Nine U.S. states have filed a brief with the Supreme Court in support of the videogame industry’s fight against a California law that would prohibit the sale of M-rated games to minors.
It’s easy to think sometimes that the relationship between government and the videogame industry is one of “us vs. them,” as legislatures at all levels do their worst to stifle the First Amendment rights of a medium they just don’t get. But the reality is a little more complicated than that, and while 11 states have come out in support of California’s contentious videogame law, nine others have just signed up to oppose it.
Rhode Island Attorney General Patrick Lynch filed a brief with the Supreme Court on behalf of Arkansas, Georgia, Nebraska, North Dakota, Oklahoma, Puerto Rico, South Carolina, Utah, Washington and his own state, pointing out that the Supreme Court itself has warned that previous cases setting specific exceptions to free speech “cannot be taken as establishing a freewheeling authority to declare new categories of speech outside the scope of the First Amendment.”
“The road to unconstitutional and unwise over-regulation is paved with good intentions,” the brief states. “Though [the California law] fixes nothing, it raises the specter of censorship for any media that finds itself at the center of a politically charged societal debate. This Court has consistently recognized that the Constitution blocks entry to this slippery slope.”

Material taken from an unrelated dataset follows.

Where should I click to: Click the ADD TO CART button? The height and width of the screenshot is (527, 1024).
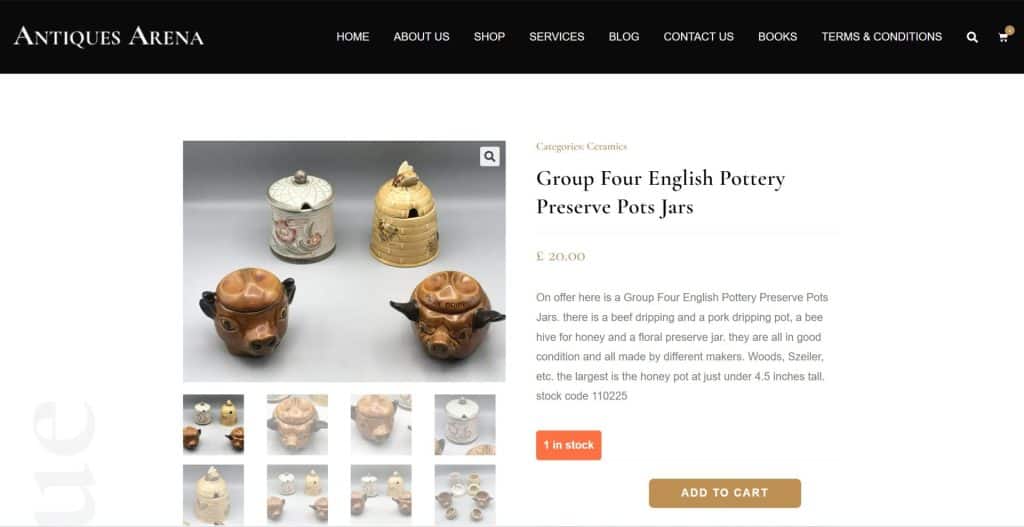[725, 493]
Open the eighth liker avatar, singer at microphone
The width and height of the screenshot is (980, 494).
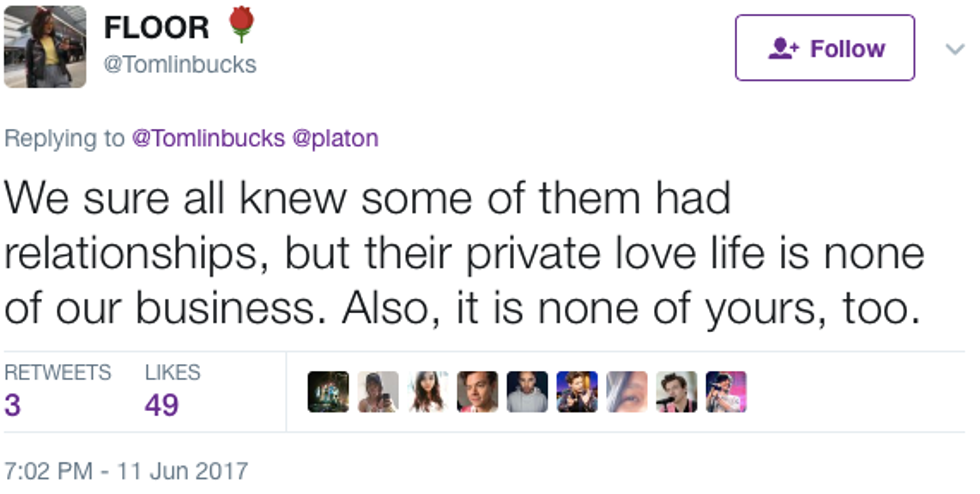[676, 392]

The brief cites data indicating that in spite of the hysteria over a presumed “causal connection” between videogames and real-world violence, the reality is entirely different. “In the videogame era, adult and juvenile crime rates have steadily declined nationwide,” it says.

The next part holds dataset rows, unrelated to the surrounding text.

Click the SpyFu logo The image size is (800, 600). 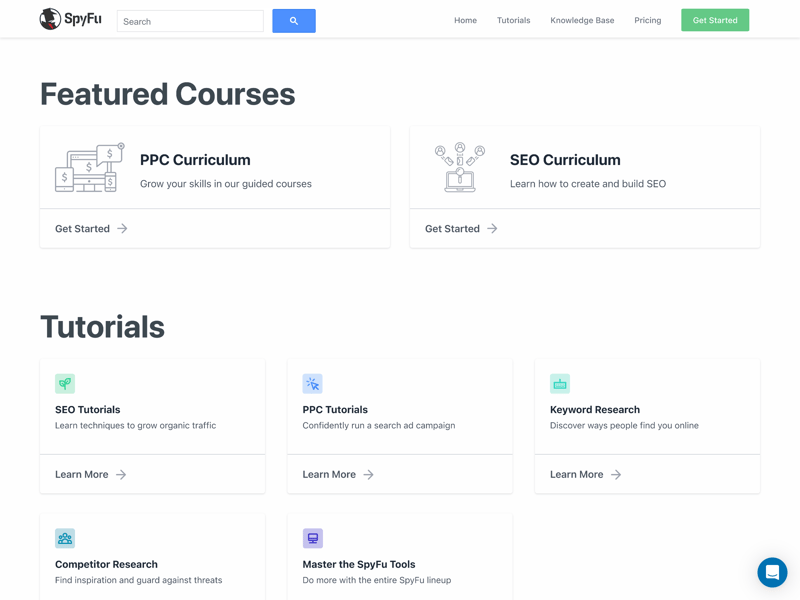pos(70,19)
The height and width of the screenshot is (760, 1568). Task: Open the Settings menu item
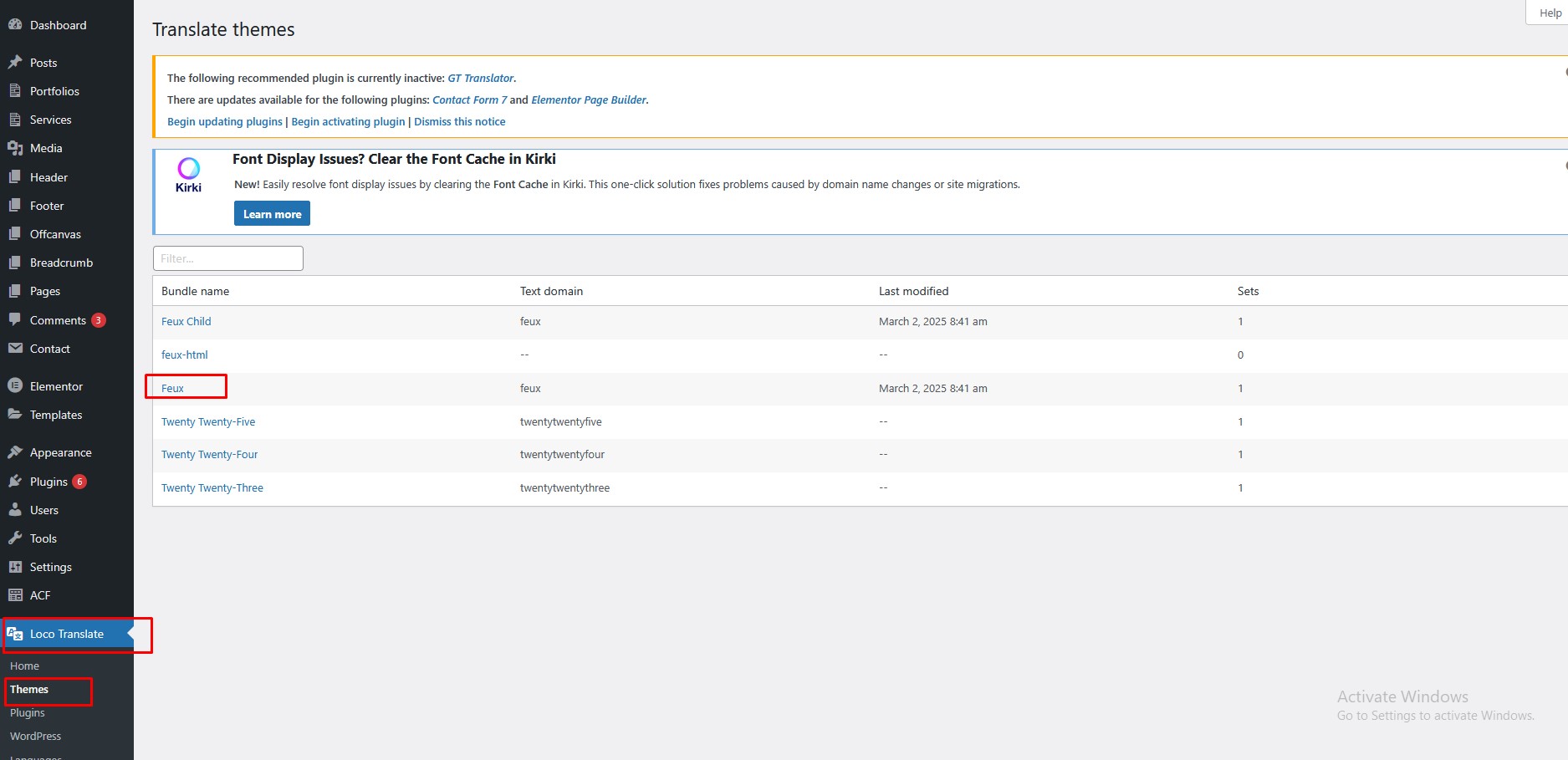[x=50, y=567]
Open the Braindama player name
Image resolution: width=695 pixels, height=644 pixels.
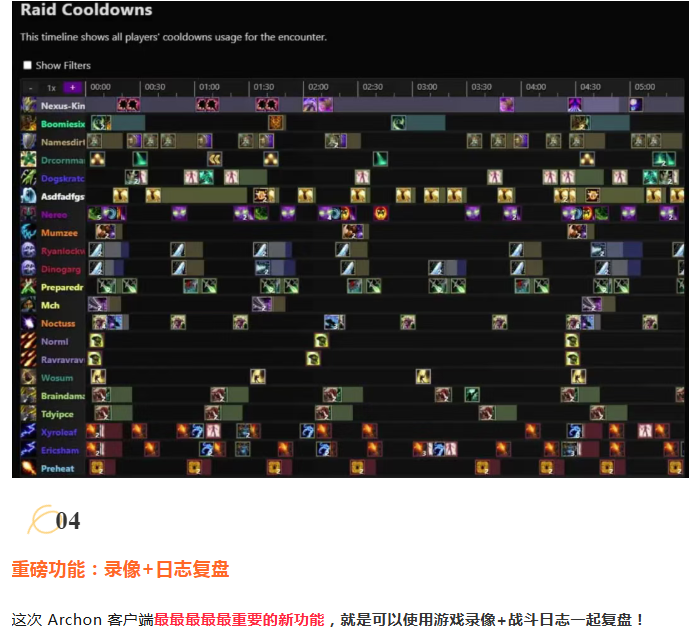62,396
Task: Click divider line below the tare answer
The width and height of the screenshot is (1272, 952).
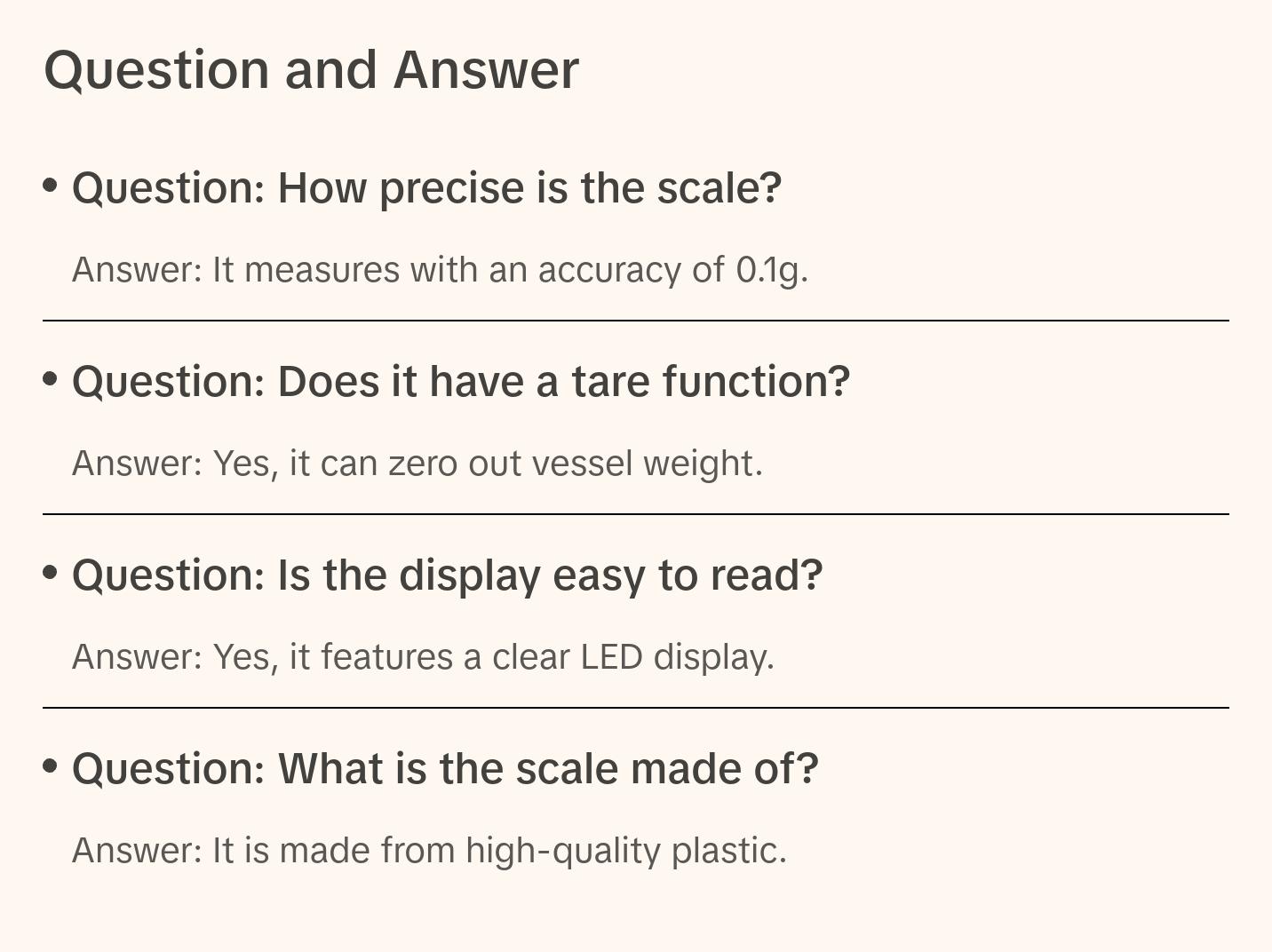Action: pyautogui.click(x=635, y=514)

On top of everything else, there are also pragmatic problems with allowing the law to stand. “In addition to the unenviable task of determining which games meet the highly subjective standards of violence (without artistic merit) disapproved by the Act and the burden of prosecuting costly criminal suits, state officials will run the risk of civil liability resulting from the classification of certain games as ‘patently offensive’ and lacking any ‘literary, artistic, political or scientific value for minors’,” the brief warns.
“Those aggrieved by a negative classification will doubtless run to court and force States to incur significant additional costs by claiming not only constitutional violations but business damages through overweening governmental interference as well,” it continues. “The law enforcement cost outstrips the questionable benefit of having the government itself dictate and enforce another minimum age requirement in retail stores.” It even suggests that the law could “unintentionally turn a baseless ‘Twinkie Defense‘ into an increasingly functional criminal defense.”

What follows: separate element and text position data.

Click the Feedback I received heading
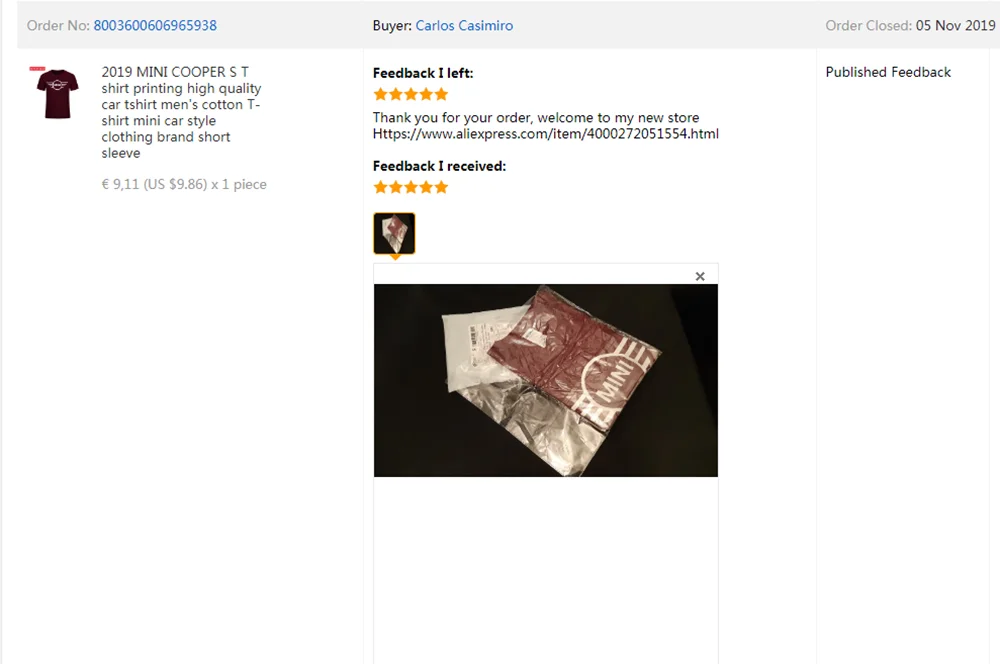 pyautogui.click(x=439, y=166)
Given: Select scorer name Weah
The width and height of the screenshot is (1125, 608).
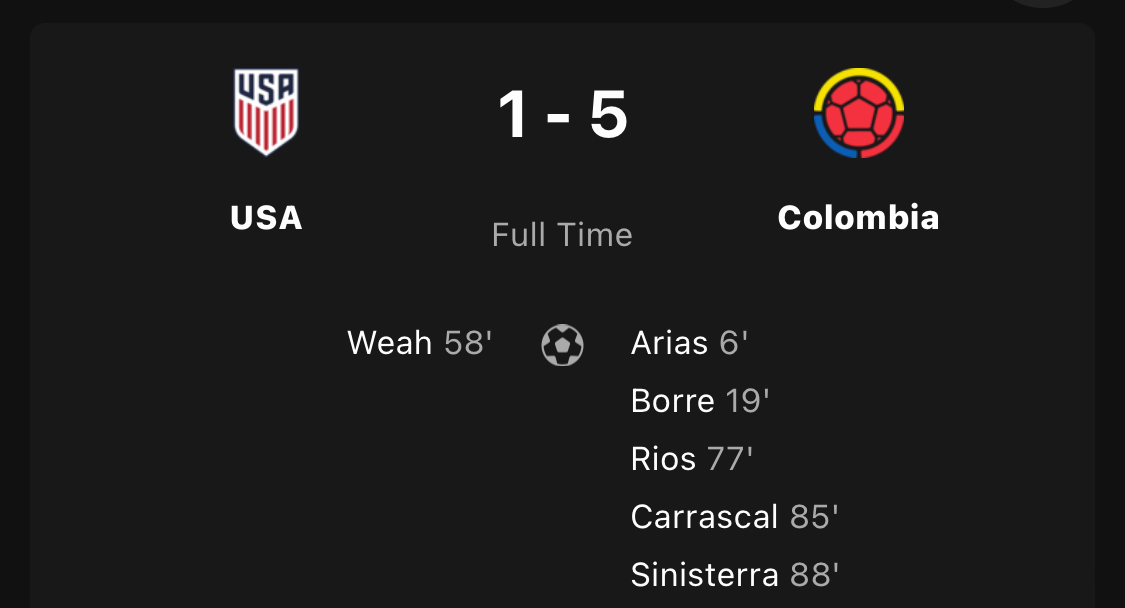Looking at the screenshot, I should tap(389, 343).
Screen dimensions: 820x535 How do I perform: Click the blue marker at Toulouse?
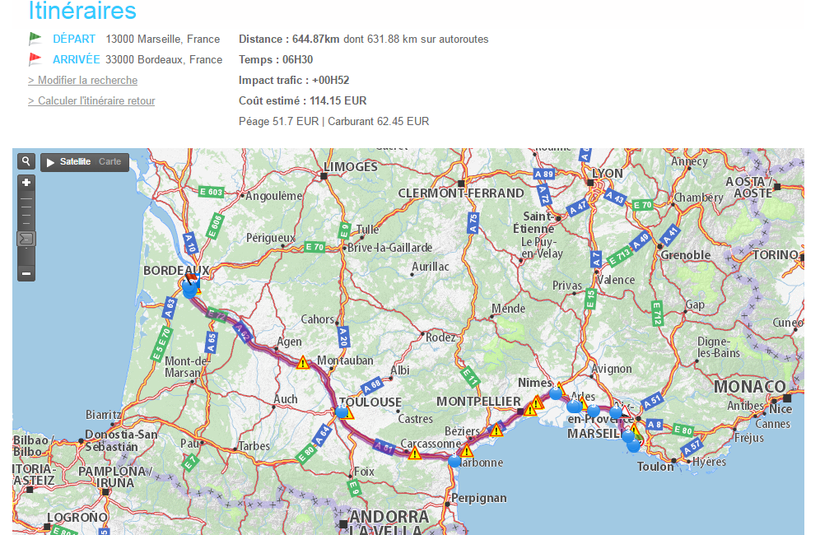pyautogui.click(x=343, y=411)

The willingness of various States to wade into the fray reflects the fact that this case is really about more than just videogames; it’s about the sanctity of the First Amendment. The Motion Picture Association of America stated as much in its own brief to the Court in support of the game industry. “If the Court’s reasoning is not confined to the particular medium of video games, state and local governments could attempt to impose similar restrictions on depictions of violence in other media, including motion pictures,” it said. “Such restrictions would have an obvious chilling effect, particularly given the inherent amorphousness of restrictions of that type and the potential for a patchwork of nationwide regulation.”
Whatever their reasons, I have to admit that it’s kind of comforting to have a few old dudes in nicely pressed suits on our side of the aisle. The Supreme Court is scheduled to hear arguments on California’s law banning the sale of videogames to minors on November 2.